Last week we brought up some of the most critical telecom policy issues for 2006. Top of the list is net neutrality. Congress started hearings on the topic a few weeks back, and both telcos and content providers are lobbying hard (share your thoughts in our net neutrality forum).

There are two main camps – call them “pay for use” and “equal access.” The pay-for-use folks – chiefly telcos – argue that different types of traffic differentially affect the network, and they should therefore be able to charge for higher-impact traffic, the same way postal services charge more to ship 10-pound packages than 2-ounce letters, and more for guaranteed overnight delivery than best-effort service. Similarly, highway tolls are higher for 18-wheelers than a family Toyota.

Equal-access folks – chiefly the content providers such as Google and Yahoo – say telcos shouldn’t discriminate based on what the traffic is or where it’s headed. The argument is that postal services don’t charge more to carry your mortgage payment than, say, a birthday card. By analogy, telcos have no right to charge more for Google clicks or eBay hits.

Who’s right? Both are. Certain types of traffic – voice, video and some interactive applications – do stress the network more than others, and this impact is particularly severe at last-mile broadband links, where congestion is most likely. Yet having telcos prioritize some Web sites over others not only destroys the innovative any-to-any nature of the Internet but also runs counter to several centuries of historical de facto net neutrality.

Take postal services: Ben Franklin launched one of the first, to distribute his Philadelphia newspaper to readers in Boston and New York. Even though his service would also carry mail, he refused to carry papers for competing publishers – early precedent for service providers exercising control over content distribution.

But that first precedent was pretty much the last. Once the postal service became government-regulated, the rules changed, and even unregulated services (such as FedEx) abide by them. Today, the effective policy is equal access combined with pay per use: The post office can’t refuse to carry ads for FedEx, but it can charge more for heavier boxes and overnight guarantees. Similarly, traditional telcos can’t charge you more to gossip with your sister than to place trades with your broker, but they are free to charge more for longer calls or those placed to far-off geographies.

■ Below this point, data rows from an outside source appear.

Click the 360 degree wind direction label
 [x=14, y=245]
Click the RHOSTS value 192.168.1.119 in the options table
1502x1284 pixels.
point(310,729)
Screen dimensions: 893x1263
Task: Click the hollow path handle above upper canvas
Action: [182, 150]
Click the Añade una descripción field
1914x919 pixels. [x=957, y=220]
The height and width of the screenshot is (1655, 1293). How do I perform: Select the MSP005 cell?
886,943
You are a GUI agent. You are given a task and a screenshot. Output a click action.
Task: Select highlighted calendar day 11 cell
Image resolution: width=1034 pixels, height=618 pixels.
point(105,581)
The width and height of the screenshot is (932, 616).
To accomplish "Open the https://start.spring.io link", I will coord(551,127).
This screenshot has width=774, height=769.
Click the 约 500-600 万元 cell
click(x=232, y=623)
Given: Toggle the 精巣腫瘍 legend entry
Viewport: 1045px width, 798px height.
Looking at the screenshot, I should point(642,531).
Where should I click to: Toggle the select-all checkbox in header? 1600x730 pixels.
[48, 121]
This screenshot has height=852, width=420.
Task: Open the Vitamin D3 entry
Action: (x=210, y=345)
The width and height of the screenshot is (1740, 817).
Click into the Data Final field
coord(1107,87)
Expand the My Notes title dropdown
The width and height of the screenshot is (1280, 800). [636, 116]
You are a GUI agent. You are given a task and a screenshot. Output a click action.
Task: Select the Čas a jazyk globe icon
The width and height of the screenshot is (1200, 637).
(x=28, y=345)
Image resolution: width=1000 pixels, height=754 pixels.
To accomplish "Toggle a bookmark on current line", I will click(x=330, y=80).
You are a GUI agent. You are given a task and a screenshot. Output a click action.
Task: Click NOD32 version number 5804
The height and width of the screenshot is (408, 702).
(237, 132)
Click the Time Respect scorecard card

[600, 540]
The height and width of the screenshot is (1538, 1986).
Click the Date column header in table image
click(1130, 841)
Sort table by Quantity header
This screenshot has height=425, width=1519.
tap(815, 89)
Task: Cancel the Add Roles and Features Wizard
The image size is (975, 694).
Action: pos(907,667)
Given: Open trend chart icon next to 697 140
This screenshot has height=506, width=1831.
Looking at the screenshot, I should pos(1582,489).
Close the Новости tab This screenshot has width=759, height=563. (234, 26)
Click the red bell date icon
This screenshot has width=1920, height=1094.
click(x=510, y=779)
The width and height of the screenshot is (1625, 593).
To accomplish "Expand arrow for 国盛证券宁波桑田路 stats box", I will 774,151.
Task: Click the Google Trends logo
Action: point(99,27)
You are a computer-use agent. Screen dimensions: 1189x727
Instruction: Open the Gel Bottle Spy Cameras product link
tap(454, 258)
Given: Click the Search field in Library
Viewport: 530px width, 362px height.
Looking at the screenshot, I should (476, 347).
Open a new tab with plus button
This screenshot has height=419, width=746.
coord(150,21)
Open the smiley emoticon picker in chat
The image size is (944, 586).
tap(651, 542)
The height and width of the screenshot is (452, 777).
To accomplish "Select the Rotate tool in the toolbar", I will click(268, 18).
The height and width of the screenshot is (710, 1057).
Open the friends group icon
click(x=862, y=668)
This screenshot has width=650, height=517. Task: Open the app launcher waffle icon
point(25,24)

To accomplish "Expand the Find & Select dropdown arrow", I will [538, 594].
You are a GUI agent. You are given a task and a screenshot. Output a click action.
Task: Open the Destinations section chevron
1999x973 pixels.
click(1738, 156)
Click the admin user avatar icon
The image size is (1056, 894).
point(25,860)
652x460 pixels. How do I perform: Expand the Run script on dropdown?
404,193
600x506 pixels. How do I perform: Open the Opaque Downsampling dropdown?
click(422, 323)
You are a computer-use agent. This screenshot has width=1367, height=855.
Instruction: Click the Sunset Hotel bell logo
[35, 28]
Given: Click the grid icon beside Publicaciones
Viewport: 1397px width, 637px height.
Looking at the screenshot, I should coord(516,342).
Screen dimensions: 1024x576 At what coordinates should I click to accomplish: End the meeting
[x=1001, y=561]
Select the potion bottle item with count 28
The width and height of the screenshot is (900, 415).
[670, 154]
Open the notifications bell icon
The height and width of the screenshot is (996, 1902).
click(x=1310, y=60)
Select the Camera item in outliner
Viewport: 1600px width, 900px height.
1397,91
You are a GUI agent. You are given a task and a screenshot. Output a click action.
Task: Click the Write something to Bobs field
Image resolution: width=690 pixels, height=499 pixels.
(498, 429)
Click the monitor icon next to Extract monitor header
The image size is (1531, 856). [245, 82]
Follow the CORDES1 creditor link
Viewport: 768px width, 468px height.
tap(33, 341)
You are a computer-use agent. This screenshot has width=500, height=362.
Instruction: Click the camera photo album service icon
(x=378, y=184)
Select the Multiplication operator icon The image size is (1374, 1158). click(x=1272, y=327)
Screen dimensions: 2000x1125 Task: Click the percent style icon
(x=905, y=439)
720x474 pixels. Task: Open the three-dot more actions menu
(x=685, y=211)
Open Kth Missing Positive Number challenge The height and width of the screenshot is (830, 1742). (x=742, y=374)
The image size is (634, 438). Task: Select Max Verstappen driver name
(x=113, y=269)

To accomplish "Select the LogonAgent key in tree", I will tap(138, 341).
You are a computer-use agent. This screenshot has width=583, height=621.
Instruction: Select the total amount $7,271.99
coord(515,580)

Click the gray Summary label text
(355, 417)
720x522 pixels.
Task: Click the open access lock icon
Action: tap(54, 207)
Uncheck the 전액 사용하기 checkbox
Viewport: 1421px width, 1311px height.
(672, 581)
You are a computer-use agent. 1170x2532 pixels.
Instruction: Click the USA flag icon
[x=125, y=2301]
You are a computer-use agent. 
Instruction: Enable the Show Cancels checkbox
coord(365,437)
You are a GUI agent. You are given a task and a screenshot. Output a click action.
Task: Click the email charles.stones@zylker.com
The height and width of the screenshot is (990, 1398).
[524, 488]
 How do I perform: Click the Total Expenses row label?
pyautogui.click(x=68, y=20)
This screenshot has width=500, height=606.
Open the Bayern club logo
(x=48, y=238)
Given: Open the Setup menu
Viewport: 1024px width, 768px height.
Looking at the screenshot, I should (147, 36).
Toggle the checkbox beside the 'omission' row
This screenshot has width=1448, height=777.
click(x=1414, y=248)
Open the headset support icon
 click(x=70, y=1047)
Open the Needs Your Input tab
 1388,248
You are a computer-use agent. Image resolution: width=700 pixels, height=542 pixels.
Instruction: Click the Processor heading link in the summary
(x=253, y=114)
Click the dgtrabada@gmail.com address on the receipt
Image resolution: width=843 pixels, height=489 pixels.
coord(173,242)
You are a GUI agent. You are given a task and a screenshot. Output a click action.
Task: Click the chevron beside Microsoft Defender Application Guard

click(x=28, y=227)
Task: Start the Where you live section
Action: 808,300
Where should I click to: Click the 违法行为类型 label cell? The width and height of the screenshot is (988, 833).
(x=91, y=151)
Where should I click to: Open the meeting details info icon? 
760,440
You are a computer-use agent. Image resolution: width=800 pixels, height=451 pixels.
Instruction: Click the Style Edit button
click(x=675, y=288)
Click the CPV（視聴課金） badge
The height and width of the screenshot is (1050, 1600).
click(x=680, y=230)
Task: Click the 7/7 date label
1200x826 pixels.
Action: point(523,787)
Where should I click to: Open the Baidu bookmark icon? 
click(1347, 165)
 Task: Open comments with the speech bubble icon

These examples point the way toward a workable compromise for net neutrality. Google and Yahoo are right to insist that the telcos not charge differently for traffic to their sites. The telcos do have the right to charge more for traffic types that stress the network. In other words, telcos should be able to charge higher rates for VoIP-grade Internet access – which consumers are free to purchase or decline – but not for the use of specific services such as Vonage, or for access to sites such as Google.